I am making a library of n clone. So is there any algorithm to simulate how many cfus are required to cover this n-clone library? Which probability distribution does this situation belong?
It's just basic Poisson statistics. If you get 10n cfu, you'll be covering >99.99% of your input library.
There are assumptions, however. First, we assume that the starting library DNA is far larger than the subsample of DNA being taken for transformation (ie. there are many, many copies of each plasmid clone DNA). This way, we can treat it as sampling without replacement and the Poisson distribution is valid. The second assumption is that each clone will transform and grow equally well. If you suspect that there may some difficult clones in your library, you might want to aim for more coverage (eg. 20-30n).
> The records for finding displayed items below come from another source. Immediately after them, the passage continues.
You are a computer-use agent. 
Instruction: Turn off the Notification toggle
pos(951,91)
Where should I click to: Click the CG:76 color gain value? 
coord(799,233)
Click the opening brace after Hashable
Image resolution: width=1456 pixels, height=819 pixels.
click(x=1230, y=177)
I have to point out that the library is of sgRNA. Actually I have read some papers that claims a minimal 100-fold more cfus are required for their ~65000 library(means 65000X100 cfu in total) while 500-fold more cfus for custom library. Do you think it's because the distribution of original clones were not even?
Yeah, I've read that before too. I guess the higher redundancy of each individual clone will ensure that each guide is at a high enough abundance to be useful/detectable in the experiment.
The Poisson calculation I posted above is just the probability that all sequences will be represented in the library at least once [ie. P(k>0)>0.9999]. If you wanted to ensure that least abundant clones described by this distribution still hit some minimum frequency [eg. P(k>10)>0.9999], then you'd need to increase the average frequency (lambda) accordingly.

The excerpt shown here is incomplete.